Why is swc fast?

swc is fast. Very fast. It's 18x faster than babel on a single-core benchmark, and on a parallel benchmark, it's 68x faster than babel on a 4 core (8 HT) machine. Why? Just because it's written in rust? No. Its fundamental design differs from any other tool.

The language#

Just rewriting something in another language does not make it faster.

This is partially correct. Rewriting something in a language with an optimizing compiler can make difference. Some compilers including rustc, which uses llvm as a backend, are good at optimizing codes.


Edit: makes -> can make, created an optimization hints section,


Optimization hints#

Sometimes, rustc cannot deduce that it's dead code even if it is dead. In swc, we give enough hint if it's the case.

For example, not all passes touch all of the ast. Many passes return the given ast node as-is. Especially, most passes have nothing to do with types. So those passes return the typings as-is. So, it would be cool if those handlers are optimized out. rustc failed to optimize it out by default because it changes semantic, but we can help it.

macro_rules! noop_fold_type {
($F:ty, $N:tt) => {
impl Fold<swc_ecma_ast::$N> for $F {
#[inline]
fn fold(&mut self, node: swc_ecma_ast::$N) -> swc_ecma_ast::$N {
node
}
}
};
($F:ty) => {
noop_fold_type!($F, Accessibility);
// ...
// Simillar code for each ast types
};
}

See it on github.

Now, it's optimized out. However, what matters is allocations. Fold<Vec<T>> is implemented as below.

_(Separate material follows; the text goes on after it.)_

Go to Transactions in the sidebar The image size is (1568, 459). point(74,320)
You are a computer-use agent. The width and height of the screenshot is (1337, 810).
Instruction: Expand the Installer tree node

impl<T, F> FoldWith<F> for Vec<T>
where
F: Fold<T>,
{
fn fold_children(self, f: &mut F) -> Self {
self.move_map(|it| f.fold(it))
}
}

move_map() is a hack to prevent reallocation. When Fold<T> is an identity function, Fold<Vec<T>> is cleary no-op. Let's see the generated assembly for the code below. The link contains the actual implementation of move_map.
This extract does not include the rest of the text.